Theory of Urban Heterogeneity
1. Cadenasso, M.L., E.J. Rosi-Marshall, S.T.A. Pickett, et al. TBD.  A Theory of Urban Heterogeneity: A Framework to Promote Integration and Hypothesis Generation for BES IV. https://drive.google.com/file/d/0Bx-QKDoShVRkZFBnTGwwWHBEX28/edit?usp=sharing

Structure and Use of Ecological Theory
2.  Kolasa, J. 2011. Theory makes ecology evolve. Pages 21-49 in S. M. Scheiner and M. R. Willig, editors. The theory of ecology. University of Chicago Press, Chicago.

3. Scheiner, S. M. and M. R. Willig. 2011. A general theory of ecology. Pages 3-18 in S. M. Scheiner and M. R. Willig, editors. The theory of ecology. University of Chicago Press, Chicago.

Metacommunity Theory
4. Leibold, M. A. 2011. The metacommunity concept and its theoretical underpinnings. Pages 163-183 in S. M. Scheiner and M. R. Willig, editors. The theory of ecology.
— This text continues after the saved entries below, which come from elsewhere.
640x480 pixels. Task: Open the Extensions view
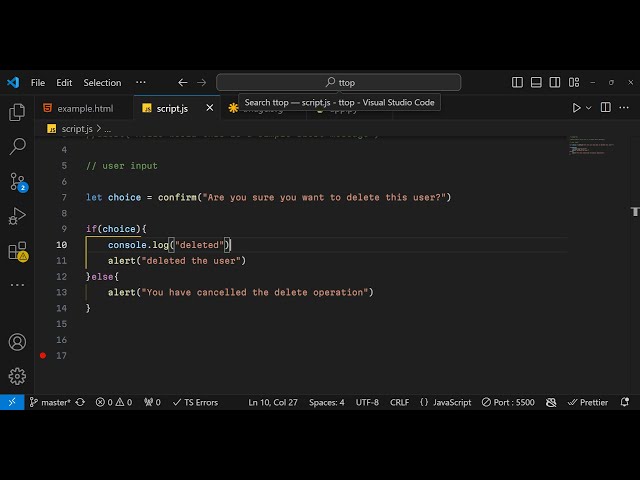point(17,251)
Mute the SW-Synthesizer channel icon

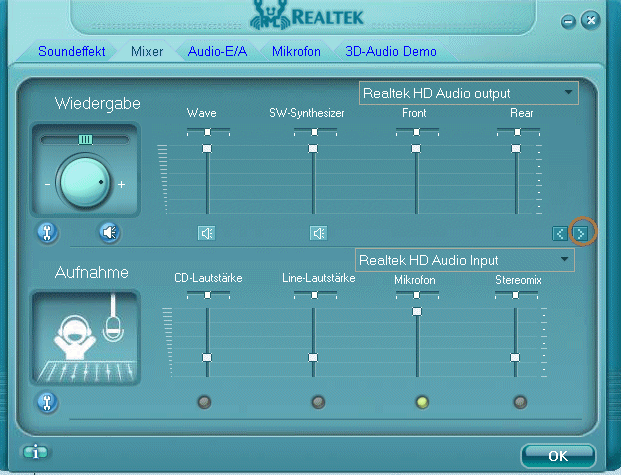[318, 233]
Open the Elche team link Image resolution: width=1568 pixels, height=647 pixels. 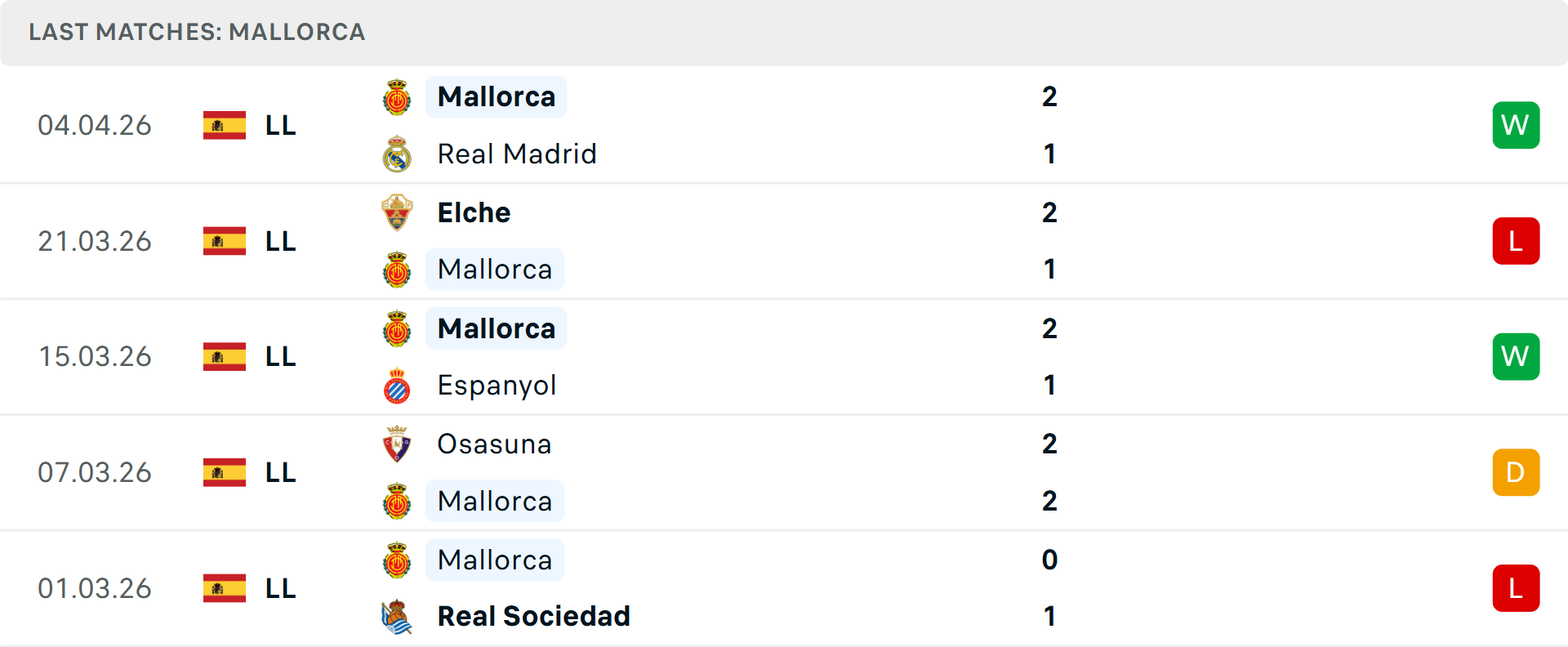pos(474,212)
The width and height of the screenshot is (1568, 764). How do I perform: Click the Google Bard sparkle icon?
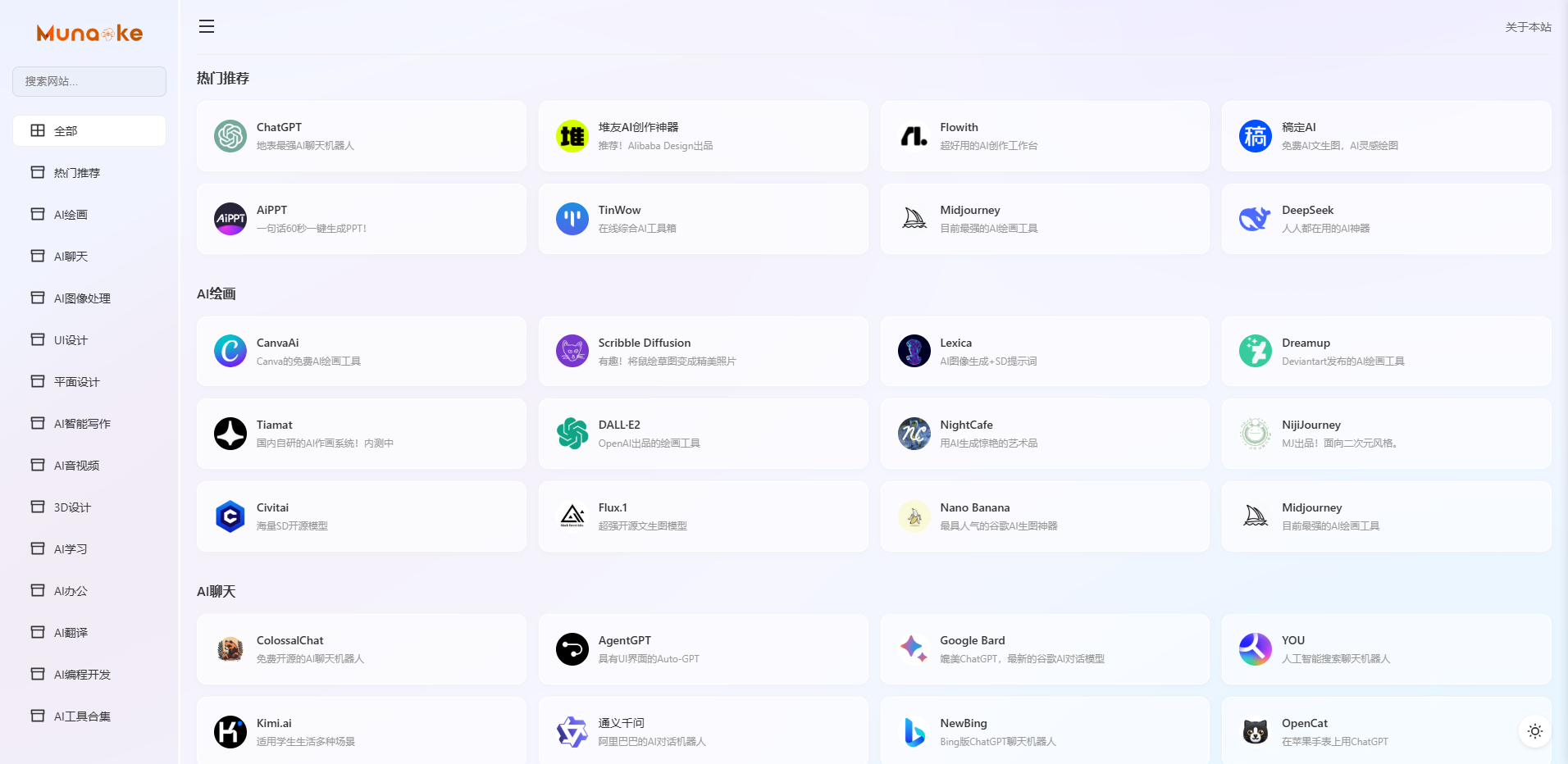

University of Chicago Press, Chicago.

5. Swan, C. M., S. T. A. Pickett, K. Szlavecz, P. Warren, and K. T. Willey. 2011. Biodiversity and community composition in urban ecosystems: coupled human, spatial, and metacommunity processes. Pages 179-186 in J. Niemela, editor. Handbook of Urban Ecology. Oxford University Press, New York.

The River Continuum and the Urban Watershed Continuum
6. Kaushal, S.S., K.T. Belt. 2012. The urban watershed continuum: evolving spatial and temporal dimensions. Urban Ecosystems. 15:409-435. doi:10.1007/s11252-012-0226-7.

7. Vannote, R. L., G. W. Minshall, K. W. Cummins, J. R. Sedell, and C. E. Cushing. 1980. The river continuum concept. Canadian Journal of Fisheries and Aquatic Sciences 37:130-137.

Locational Choice
8. Irwin, Elena G., Kathleen P. Bell, Nancy E. Bockstael, David Newburn, Mark D. Partridge, JunJie Wu. 2009. “The economics of urban-rural space”Annual Review of Resource Economics, 1: 435-459.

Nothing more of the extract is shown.